(Dataset entries)
# # # # #

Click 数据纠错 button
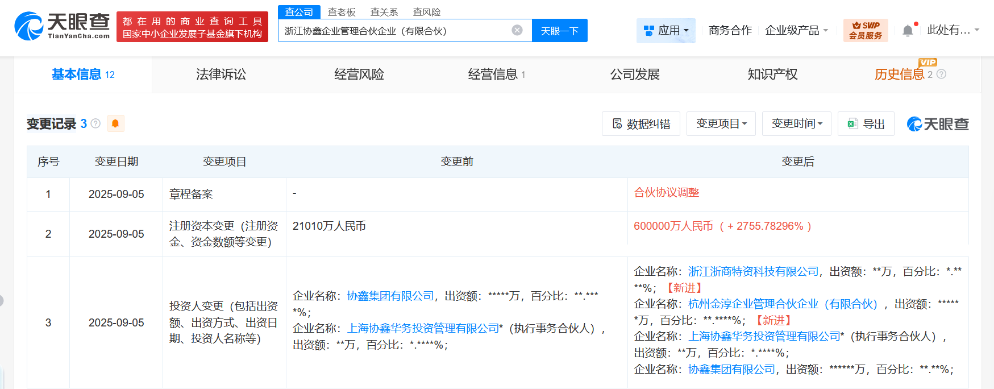 (x=641, y=124)
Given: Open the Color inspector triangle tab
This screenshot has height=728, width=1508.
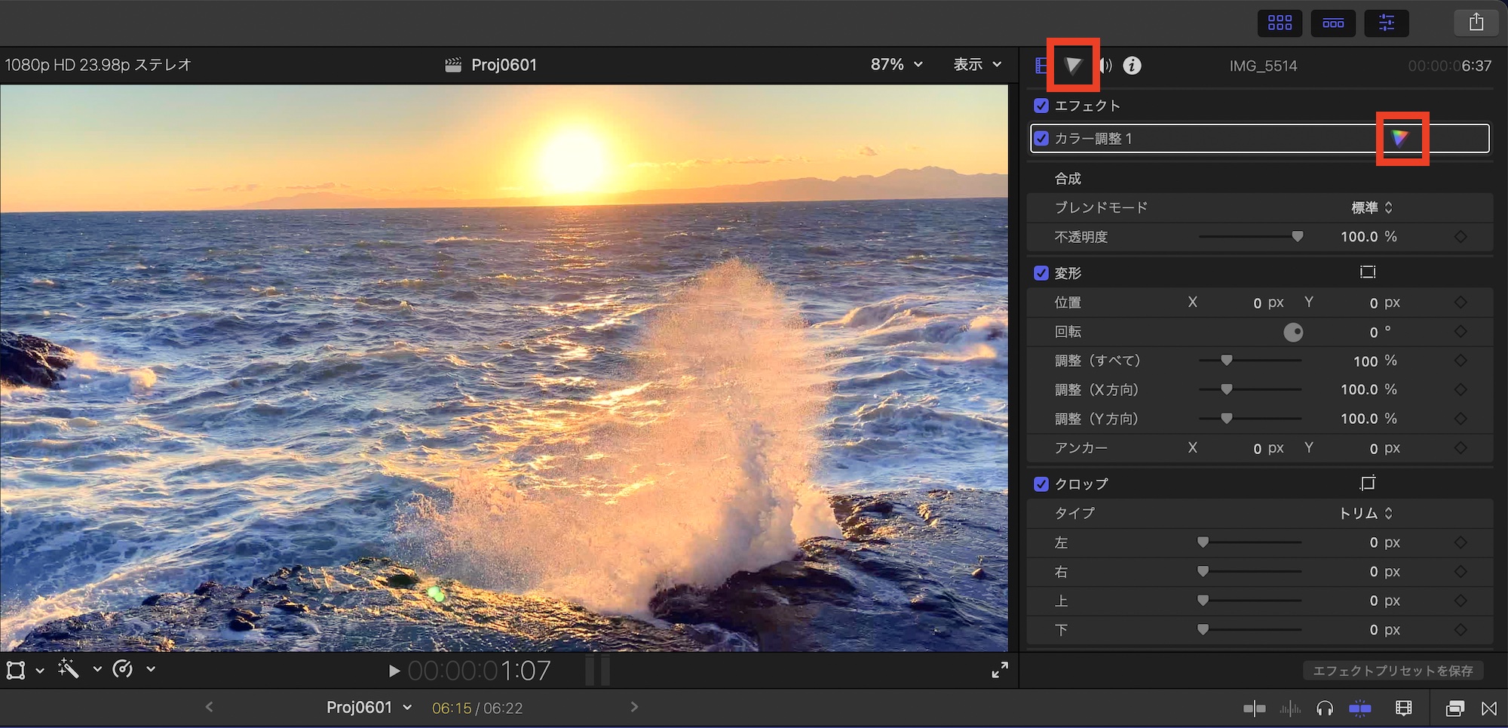Looking at the screenshot, I should (1072, 66).
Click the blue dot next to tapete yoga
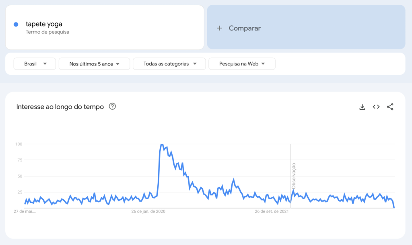Viewport: 412px width, 245px height. [15, 24]
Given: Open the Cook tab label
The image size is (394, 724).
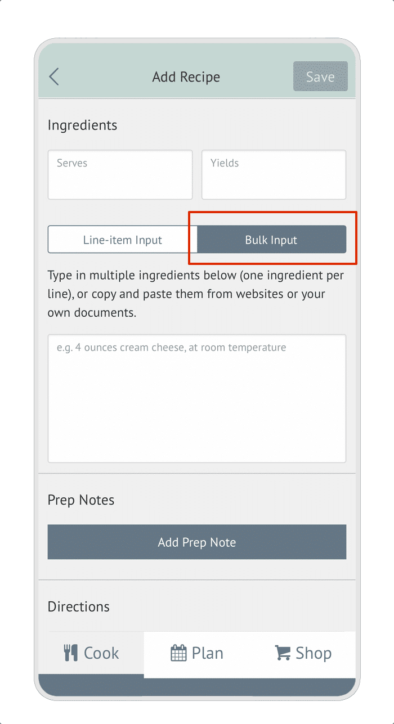Looking at the screenshot, I should 101,653.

# # # # #

Out of the records above, pick each line that contains the string "Given".

▸ RESPONSE:
Given: Open the Color inspector triangle tab
Given: Open the Cook tab label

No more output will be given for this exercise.